WASHINGTON (RIAUPOS.CO) - Korea Utara (Korut) belum menanggapi pendekatan diplomatik yang dilakukan pemerintah Joe Biden di belakang layar sejak pertengahan Februari, termasuk melalui perutusan Korut untuk Perserikatan Bangsa-Bangsa (PBB). Hal itu disampaikan seorang pejabat senior pemerintahan Biden mengatakan kepada Reuters, Sabtu (13/3/2021).
Pengungkapan langkah diplomatik AS yang sejauh ini tidak berhasil, yang belum pernah dilaporkan sebelumnya, menimbulkan pertanyaan tentang bagaimana Biden akan mengatasi ketegangan yang meningkat dengan Pyongyang terkait program senjata nuklir dan rudal balistik negara tersebut.

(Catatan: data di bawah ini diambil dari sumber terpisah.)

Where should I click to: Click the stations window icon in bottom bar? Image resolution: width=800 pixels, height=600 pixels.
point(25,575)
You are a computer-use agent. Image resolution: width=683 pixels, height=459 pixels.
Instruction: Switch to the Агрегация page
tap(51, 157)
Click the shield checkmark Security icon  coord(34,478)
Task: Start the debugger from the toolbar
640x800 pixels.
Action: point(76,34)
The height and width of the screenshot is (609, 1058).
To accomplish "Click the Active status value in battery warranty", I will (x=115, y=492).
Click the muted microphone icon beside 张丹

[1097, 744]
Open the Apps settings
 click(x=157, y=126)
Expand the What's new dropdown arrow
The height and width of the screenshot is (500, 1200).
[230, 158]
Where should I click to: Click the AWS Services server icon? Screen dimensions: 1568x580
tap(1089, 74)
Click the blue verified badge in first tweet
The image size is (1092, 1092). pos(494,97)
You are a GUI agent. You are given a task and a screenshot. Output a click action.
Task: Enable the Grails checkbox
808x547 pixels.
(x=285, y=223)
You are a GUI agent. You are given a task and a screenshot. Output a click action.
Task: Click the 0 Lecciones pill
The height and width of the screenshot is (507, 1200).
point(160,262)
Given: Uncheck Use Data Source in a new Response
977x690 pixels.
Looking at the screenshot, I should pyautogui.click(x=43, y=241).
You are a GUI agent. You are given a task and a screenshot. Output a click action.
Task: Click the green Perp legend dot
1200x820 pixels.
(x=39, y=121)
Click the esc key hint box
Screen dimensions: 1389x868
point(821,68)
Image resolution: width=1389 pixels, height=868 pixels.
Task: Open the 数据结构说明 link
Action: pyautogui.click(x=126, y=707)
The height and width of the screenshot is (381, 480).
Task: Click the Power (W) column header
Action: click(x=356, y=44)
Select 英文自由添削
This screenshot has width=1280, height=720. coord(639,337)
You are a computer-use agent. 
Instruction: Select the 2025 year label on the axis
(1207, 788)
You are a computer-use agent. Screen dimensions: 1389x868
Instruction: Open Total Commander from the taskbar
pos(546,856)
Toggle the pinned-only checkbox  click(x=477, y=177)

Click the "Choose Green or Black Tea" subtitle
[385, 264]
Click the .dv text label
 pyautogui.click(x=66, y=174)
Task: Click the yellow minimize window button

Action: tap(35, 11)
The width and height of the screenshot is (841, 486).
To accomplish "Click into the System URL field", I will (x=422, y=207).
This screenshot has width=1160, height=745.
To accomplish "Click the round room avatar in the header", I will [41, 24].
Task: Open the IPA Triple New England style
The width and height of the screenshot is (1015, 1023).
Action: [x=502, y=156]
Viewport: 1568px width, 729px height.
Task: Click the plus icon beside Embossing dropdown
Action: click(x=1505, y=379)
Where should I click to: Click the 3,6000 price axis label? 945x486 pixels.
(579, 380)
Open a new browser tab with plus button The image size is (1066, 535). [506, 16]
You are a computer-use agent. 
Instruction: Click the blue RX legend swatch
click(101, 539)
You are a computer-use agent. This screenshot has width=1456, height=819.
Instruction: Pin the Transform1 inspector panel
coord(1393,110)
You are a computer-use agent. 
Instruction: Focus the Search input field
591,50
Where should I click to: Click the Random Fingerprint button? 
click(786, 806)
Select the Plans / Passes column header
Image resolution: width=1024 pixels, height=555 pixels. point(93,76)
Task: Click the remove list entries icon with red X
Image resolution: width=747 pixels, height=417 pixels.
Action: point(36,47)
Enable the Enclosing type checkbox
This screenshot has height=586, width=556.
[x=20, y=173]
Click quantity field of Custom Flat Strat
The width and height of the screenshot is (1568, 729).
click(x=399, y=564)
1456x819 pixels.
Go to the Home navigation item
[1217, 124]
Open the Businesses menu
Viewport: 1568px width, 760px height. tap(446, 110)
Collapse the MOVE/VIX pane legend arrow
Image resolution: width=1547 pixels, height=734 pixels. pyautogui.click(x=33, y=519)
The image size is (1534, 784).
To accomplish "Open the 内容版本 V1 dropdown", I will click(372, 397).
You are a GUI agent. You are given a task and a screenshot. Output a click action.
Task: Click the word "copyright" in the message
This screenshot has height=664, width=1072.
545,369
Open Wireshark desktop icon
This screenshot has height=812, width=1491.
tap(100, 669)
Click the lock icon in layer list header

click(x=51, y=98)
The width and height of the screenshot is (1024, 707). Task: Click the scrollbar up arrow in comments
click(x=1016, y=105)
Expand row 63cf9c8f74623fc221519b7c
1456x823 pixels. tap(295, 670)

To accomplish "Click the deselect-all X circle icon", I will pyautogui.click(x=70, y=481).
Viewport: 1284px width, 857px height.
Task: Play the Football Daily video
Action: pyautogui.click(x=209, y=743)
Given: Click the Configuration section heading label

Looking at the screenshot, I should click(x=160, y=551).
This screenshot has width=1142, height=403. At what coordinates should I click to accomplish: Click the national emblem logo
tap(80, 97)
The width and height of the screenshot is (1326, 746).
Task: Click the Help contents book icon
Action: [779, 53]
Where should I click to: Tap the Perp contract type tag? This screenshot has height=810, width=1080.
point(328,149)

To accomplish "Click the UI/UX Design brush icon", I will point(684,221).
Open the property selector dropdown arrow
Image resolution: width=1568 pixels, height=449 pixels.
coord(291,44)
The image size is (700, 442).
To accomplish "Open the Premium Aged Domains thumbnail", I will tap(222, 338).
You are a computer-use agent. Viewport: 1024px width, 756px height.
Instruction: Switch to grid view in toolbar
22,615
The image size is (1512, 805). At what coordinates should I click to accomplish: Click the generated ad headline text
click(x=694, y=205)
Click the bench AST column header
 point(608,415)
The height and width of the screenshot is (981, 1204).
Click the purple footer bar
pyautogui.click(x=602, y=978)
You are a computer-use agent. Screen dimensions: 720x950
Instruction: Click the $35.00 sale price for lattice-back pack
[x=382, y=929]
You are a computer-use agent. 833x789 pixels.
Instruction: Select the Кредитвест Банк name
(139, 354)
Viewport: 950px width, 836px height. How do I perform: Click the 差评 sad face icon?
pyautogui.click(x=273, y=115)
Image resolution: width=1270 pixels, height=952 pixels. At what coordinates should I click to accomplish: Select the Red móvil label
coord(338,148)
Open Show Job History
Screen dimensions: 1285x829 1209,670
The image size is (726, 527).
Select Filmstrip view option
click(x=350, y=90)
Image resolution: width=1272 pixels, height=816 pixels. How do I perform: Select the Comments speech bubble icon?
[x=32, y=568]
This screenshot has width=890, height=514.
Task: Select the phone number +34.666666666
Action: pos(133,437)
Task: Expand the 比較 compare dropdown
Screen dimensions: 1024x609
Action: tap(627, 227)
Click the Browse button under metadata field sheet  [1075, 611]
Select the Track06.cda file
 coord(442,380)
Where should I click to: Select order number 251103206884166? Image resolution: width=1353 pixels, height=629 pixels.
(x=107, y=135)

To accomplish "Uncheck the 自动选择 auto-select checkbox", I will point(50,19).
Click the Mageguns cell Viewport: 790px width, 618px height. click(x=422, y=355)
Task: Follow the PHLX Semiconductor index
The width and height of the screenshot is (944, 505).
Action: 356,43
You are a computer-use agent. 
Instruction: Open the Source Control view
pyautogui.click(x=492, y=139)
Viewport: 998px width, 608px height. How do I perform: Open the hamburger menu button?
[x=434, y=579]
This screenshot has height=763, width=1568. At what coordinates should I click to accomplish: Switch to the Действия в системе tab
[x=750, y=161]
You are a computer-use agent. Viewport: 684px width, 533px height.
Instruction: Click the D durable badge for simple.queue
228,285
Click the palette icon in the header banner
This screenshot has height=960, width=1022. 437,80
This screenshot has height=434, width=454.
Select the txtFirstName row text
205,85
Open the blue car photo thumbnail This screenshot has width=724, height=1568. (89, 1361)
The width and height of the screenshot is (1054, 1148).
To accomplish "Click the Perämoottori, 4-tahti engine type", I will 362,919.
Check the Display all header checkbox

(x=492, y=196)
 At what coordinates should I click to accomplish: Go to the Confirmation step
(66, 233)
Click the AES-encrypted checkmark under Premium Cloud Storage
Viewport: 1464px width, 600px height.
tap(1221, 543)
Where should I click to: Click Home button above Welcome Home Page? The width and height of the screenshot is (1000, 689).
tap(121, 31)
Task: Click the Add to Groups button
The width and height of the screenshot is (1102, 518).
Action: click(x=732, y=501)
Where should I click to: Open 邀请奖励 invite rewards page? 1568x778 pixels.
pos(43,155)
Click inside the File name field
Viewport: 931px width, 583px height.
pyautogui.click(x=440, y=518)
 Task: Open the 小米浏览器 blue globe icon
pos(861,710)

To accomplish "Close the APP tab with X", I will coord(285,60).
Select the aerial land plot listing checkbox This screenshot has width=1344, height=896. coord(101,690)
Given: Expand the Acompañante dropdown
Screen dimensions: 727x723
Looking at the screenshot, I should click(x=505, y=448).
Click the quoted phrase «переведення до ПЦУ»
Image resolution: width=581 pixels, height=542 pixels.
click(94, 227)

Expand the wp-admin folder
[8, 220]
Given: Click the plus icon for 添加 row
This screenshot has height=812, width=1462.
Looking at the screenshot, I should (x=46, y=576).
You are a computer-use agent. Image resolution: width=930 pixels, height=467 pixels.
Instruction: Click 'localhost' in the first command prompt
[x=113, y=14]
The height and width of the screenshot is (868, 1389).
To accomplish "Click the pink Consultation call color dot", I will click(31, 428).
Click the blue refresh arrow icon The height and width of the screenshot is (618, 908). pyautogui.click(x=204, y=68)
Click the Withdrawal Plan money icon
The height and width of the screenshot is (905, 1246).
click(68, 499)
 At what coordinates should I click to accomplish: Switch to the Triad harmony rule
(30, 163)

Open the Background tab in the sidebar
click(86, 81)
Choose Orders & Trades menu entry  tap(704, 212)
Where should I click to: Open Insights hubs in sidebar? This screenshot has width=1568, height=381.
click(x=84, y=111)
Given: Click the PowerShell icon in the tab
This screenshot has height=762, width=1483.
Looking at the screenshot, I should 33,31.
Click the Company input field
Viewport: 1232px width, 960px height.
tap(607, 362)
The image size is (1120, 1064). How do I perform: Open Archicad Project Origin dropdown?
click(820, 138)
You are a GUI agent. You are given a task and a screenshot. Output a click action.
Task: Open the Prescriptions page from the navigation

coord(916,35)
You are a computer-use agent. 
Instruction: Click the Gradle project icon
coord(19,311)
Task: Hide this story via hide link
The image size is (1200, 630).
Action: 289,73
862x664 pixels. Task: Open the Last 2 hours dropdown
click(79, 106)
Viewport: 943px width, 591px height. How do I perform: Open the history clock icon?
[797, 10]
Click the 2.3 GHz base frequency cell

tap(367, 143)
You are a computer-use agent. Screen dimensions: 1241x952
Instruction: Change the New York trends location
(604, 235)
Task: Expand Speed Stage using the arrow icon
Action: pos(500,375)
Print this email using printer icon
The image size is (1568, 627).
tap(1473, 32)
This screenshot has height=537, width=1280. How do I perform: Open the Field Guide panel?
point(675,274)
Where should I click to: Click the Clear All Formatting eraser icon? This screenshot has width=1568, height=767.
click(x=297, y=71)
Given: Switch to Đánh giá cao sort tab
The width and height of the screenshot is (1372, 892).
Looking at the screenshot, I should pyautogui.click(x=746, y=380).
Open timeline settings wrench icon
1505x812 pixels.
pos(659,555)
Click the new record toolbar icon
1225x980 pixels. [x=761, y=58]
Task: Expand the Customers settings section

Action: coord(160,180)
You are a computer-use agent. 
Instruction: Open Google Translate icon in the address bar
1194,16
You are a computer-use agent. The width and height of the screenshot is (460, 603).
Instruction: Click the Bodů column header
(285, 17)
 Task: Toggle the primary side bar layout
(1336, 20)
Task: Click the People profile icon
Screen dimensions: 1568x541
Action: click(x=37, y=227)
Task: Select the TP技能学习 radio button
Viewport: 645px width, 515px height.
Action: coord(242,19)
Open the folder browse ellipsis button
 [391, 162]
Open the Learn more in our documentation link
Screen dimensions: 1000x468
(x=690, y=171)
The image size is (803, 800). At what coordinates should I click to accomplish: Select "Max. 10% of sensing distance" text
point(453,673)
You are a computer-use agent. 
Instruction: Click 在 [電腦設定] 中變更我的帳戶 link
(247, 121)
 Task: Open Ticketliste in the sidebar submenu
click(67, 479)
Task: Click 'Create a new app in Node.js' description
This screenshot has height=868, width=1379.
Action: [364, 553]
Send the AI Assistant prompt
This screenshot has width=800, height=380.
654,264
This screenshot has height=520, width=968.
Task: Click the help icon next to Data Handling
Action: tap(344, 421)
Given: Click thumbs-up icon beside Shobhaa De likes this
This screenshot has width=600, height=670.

Keadaan itu juga menambah dimensi baru pada kunjungan menteri luar negeri serta menteri pertahanan Amerika Serikat minggu depan ke Korea Selatan dan Jepang. Kekhawatiran atas persenjataan nuklir Korut diperkirakan akan menjadi agenda utama selama kunjungan tersebut.
Pejabat senior pemerintahan Biden, yang berbicara tanpa menyebut nama, memberikan sedikit keterangan rinci tentang upaya diplomatik yang dilancarkan pemerintah.
Pejabat itu mengatakan telah ada upaya untuk menjangkau pemerintah Korea Utara "melalui beberapa saluran mulai pertengahan Februari, termasuk di New York."
"Sampai saat ini, kami belum menerima tanggapan dari Pyongyang," kata pejabat itu.
Perutusan Korut untuk PBB belum menanggapi permintaan komentar.
Pemerintahan Biden sejauh ini berhati-hati dalam menjelaskan secara terbuka soal pendekatannya terhadap Korut. Pemerintah AS mengatakan pihaknya melakukan tinjauan kebijakan yang komprehensif setelah kontak antara mantan Presiden Donald Trump --yang belum pernah terjadi sebelumnya-- dengan pemimpin Korea Utara Kim Jong Un.
Upaya Trump untuk membujuk Korut agar menghentikan program senjata nuklir berakhir dengan kegagalan.
Pejabat pemerintahan Biden mengatakan tampaknya tidak ada dialog aktif antara AS dan Korut selama lebih dari setahun, termasuk pada akhir pemerintahan Trump, "meskipun Amerika Serikat telah melakukan banyak upaya selama waktu itu untuk menjalin hubungan."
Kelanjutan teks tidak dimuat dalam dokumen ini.